Ontario's GHG emissions by sector.
“Partially offsetting these reductions, however, has been the 24 per cent increase in emissions from the transportation sector since 1990. The transportation sector remains the largest contributor to the overall provincial inventory,” the report states.
“The 2007 Action Plan said the government would reduce transportation emissions by 19 megatonnes (Mt) by 2020. That goal, unfortunately, has now been cut by almost 80 per cent. I have been given no reason why, and no explanation about what the Ontario government plans to do instead,” Miller writes.
Transportation currently accounts for 34 per cent of Ontario’s carbon footprint. The provincial government revised its greenhouse gas emission reduction targets in 2012 for the transportation sector from 19 megatonnes to barely four megatonnes. The report insists “it is incumbent” upon the provincial government to explain why the targets for the transportation sector have been so “severely downgraded.”
Transportation GHG emissions by type of vehicle.
A shift from cars to sport utility vehicles (SUVs), pickup trucks and minivans in Ontario spurred on by low oil prices account for much of the increase in emissions within the transportation sector between 1990 and 2005 according to the Environmental Commissioner.

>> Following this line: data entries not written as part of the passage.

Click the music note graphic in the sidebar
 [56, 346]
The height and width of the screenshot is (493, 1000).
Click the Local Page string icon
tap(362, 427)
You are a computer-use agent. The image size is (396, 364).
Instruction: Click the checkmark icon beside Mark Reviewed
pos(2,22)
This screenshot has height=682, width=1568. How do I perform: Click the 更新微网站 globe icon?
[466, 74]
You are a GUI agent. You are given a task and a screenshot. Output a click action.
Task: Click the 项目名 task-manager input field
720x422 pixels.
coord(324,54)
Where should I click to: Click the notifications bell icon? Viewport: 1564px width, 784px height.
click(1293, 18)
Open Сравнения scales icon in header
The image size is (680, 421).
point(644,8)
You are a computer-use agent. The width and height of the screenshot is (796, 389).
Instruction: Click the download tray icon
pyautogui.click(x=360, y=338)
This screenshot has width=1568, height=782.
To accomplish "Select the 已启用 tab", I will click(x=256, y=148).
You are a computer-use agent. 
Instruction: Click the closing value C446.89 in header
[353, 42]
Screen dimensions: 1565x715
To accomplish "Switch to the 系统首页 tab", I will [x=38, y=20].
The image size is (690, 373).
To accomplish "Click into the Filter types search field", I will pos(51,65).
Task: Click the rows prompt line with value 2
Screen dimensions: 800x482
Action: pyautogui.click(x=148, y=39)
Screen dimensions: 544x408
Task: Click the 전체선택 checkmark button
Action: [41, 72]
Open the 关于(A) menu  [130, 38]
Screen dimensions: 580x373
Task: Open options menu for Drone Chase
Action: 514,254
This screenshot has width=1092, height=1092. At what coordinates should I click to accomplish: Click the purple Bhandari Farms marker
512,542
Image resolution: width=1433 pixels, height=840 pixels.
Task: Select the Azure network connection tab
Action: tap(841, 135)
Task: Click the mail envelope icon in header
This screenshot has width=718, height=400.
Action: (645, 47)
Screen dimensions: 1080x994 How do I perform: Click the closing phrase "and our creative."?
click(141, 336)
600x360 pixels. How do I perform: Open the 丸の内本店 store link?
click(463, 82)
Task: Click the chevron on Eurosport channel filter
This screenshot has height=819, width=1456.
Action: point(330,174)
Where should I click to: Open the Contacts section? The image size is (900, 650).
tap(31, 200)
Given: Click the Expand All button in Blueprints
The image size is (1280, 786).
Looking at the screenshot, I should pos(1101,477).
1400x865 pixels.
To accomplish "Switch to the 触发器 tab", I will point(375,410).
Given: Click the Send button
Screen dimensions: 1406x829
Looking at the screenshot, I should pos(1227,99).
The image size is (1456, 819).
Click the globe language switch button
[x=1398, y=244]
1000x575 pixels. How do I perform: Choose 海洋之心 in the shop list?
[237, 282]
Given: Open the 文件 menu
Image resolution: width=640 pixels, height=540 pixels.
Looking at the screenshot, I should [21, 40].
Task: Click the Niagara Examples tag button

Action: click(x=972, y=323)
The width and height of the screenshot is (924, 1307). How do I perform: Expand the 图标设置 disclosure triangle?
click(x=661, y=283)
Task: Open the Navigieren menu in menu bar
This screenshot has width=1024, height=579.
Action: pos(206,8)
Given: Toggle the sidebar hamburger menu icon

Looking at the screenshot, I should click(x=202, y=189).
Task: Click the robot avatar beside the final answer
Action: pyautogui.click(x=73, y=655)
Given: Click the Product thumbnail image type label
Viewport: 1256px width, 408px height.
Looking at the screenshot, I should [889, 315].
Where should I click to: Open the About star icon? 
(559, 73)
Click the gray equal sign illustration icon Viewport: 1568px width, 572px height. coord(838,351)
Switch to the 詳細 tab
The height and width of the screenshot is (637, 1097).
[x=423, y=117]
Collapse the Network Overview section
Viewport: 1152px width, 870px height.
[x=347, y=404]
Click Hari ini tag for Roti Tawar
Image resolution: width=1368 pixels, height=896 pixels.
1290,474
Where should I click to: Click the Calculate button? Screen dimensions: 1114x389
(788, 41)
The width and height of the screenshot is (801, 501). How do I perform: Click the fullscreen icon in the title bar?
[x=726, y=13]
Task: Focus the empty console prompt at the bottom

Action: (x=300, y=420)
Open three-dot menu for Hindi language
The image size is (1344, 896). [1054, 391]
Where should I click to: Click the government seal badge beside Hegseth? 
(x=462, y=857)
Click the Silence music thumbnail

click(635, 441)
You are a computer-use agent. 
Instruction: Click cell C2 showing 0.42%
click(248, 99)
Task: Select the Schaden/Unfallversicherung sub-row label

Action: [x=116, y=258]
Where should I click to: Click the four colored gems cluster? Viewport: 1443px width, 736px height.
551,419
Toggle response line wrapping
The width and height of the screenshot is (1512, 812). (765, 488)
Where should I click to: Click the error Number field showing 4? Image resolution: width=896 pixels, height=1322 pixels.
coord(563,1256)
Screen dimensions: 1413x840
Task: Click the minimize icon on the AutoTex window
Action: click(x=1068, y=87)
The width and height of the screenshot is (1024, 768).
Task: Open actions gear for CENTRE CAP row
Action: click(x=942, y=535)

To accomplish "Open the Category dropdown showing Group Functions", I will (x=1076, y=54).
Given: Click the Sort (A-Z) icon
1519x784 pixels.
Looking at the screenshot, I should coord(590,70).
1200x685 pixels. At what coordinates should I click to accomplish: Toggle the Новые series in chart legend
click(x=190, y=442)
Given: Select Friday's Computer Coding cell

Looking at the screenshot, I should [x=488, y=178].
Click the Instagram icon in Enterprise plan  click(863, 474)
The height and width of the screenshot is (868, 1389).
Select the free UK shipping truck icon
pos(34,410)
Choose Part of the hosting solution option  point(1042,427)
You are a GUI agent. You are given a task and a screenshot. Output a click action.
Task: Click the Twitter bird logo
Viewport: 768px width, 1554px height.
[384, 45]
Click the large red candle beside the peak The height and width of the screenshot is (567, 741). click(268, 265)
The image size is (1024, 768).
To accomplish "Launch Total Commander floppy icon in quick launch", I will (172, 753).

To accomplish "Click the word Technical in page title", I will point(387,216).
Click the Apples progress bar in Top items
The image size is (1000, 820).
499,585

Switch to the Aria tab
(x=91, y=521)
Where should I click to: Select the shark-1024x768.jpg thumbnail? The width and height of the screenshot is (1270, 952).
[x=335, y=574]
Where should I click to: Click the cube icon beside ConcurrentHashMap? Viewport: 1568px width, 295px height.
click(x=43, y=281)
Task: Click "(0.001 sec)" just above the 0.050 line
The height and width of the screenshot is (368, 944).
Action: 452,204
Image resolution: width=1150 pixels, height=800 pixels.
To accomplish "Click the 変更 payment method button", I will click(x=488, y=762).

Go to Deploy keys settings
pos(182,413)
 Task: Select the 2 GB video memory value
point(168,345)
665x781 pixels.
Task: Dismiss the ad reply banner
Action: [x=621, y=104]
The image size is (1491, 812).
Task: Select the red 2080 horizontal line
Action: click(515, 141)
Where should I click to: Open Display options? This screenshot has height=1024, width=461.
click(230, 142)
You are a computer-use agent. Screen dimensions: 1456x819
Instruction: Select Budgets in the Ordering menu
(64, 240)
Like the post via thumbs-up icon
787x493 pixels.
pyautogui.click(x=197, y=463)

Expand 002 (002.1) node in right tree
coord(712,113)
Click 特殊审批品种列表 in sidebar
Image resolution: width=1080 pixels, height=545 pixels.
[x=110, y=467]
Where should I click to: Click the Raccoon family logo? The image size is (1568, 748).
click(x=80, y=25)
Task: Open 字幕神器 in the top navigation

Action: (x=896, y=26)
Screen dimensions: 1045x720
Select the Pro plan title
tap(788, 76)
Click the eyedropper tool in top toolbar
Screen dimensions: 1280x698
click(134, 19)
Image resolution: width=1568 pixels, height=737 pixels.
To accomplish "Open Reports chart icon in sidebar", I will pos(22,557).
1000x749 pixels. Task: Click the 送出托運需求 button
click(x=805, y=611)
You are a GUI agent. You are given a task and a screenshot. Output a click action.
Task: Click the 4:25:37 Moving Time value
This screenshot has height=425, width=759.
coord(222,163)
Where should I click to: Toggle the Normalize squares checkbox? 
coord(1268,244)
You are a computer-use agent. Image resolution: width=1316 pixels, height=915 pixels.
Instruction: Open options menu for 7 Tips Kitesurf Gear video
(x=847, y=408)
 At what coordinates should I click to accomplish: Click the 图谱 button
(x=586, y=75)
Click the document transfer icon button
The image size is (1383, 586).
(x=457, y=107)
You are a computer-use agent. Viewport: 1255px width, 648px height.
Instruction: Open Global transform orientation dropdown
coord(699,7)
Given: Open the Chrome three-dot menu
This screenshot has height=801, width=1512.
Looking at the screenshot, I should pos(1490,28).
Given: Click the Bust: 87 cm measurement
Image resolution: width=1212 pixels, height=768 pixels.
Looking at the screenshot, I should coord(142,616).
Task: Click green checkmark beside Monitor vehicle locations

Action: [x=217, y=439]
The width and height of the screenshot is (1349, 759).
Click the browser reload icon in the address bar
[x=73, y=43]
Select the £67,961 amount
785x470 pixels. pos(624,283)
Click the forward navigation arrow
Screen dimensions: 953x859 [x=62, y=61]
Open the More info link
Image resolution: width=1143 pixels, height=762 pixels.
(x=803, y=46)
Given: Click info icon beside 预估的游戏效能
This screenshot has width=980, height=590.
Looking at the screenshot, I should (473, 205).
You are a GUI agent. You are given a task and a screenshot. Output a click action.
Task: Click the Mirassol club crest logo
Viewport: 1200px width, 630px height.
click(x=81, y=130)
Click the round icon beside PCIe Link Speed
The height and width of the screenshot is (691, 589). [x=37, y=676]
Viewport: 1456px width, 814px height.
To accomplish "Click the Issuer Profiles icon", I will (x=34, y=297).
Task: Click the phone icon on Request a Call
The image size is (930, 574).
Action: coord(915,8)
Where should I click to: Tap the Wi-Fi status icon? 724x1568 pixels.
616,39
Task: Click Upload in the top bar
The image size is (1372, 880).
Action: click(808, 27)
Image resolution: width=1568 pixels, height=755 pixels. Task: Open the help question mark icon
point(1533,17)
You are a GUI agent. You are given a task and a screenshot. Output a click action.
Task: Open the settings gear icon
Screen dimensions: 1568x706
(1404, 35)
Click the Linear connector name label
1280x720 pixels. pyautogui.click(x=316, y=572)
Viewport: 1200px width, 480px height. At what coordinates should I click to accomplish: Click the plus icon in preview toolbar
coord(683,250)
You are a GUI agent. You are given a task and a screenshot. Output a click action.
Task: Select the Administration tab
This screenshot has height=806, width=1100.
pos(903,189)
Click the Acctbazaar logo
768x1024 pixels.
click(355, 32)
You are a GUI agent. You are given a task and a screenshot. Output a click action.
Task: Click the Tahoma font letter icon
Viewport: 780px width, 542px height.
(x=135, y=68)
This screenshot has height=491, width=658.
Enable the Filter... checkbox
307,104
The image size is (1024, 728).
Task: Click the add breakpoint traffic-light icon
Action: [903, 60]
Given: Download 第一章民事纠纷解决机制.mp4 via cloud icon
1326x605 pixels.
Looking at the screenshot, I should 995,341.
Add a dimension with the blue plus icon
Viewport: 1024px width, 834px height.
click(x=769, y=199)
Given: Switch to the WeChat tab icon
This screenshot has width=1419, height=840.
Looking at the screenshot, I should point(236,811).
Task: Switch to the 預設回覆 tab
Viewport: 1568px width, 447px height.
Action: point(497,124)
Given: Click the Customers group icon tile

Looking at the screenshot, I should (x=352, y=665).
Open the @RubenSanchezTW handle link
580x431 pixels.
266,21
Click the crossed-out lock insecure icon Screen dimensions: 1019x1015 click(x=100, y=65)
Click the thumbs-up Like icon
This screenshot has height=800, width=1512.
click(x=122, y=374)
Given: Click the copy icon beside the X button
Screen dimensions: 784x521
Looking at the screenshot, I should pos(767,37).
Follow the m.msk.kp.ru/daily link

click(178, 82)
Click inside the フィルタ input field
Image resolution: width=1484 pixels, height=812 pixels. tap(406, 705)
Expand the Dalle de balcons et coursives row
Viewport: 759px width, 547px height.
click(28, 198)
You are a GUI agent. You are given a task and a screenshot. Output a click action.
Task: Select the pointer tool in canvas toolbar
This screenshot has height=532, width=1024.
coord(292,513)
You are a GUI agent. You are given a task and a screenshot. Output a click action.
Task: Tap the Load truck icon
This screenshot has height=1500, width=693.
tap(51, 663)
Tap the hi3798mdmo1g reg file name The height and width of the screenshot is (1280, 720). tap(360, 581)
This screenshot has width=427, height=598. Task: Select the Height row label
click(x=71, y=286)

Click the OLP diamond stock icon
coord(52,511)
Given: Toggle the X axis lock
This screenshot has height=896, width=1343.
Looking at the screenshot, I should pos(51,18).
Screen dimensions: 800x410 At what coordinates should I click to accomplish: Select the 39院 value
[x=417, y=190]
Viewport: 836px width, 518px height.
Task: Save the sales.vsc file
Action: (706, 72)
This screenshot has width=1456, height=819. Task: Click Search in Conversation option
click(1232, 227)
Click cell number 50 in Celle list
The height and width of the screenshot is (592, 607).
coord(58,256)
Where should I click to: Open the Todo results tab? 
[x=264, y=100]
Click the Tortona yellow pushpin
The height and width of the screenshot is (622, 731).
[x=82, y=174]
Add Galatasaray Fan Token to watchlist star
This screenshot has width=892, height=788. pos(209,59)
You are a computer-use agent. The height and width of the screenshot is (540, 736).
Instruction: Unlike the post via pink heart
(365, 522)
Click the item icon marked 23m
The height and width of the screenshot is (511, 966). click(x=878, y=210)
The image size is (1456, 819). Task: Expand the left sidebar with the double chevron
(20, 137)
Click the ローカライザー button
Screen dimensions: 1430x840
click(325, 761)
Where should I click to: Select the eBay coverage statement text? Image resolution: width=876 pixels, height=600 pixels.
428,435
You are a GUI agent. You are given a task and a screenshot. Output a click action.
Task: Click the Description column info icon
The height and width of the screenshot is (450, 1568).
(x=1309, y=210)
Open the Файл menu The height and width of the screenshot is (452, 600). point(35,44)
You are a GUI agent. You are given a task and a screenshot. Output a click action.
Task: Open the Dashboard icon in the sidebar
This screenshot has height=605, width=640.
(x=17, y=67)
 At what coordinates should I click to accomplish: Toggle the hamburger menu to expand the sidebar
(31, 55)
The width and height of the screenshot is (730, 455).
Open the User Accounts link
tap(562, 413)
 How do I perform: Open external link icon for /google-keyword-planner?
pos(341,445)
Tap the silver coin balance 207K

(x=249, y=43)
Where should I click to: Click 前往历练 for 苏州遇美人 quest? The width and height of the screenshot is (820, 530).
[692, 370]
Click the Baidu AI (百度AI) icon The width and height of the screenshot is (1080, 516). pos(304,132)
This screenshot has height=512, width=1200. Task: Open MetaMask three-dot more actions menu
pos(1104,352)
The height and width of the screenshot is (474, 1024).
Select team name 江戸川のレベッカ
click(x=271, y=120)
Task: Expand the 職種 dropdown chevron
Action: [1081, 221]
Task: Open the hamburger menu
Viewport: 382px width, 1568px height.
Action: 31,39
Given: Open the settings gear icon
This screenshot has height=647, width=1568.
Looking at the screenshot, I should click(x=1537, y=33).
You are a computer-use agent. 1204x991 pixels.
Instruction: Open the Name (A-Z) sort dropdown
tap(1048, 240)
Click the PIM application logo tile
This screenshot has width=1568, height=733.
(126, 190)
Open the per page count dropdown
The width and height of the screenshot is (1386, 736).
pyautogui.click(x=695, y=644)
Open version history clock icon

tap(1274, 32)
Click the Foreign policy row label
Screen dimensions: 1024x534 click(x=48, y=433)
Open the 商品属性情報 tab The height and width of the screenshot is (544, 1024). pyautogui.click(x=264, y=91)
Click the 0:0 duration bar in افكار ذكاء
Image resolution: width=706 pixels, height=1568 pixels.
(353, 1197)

Miller says that in order for Ontario to take appropriate action on climate change the province needs the same type leadership that led to the coal phase out and to follow the examples of other provinces such as Quebec and British Columbia:
“British Columbia has brought in a carbon tax, Quebec has implemented a cap-and trade system for carbon credits. Meanwhile, Ontario appears to have lost the ambition it once had and won’t even look at directives to ensure more compact urban development or a serious commitment to using electricity for transportation,” Miller says.
The Environmental Commissioner also recommends Ontario begin implementing strategies to adapt to a changing climate, particularly in regards to improving stormwater management practices.
“Ontario has always experienced storms; however, the province has recently faced more intense and frequent extreme weather, as well as unprecedented damages costs,” the Environmental Commissioner’s report states.
A rainstorm in Toronto last summer saturated the city in a two-hour period with twice the amount of precipitation Toronto usually gets for the entire month of July (126 millimetres). That resulted in 1.3 billion litres of bypassed sewage flowing into Lake Ontario over 28 hours without residents being notified.
In total, 4.2 billion litres of sewage bypassed treatment plants and flooded into waterways in Toronto alone last year.
“We are having changes to our climate here, so we’re seeing more and more intensive rain than we have in the past,” Mark Mattson, president of Lake Ontario Waterkeeper told DeSmog Canada.
“The latest scientific evidence shows that the pace of climate change is accelerating. Extreme weather events have increased dramatically around the world,” Miller says.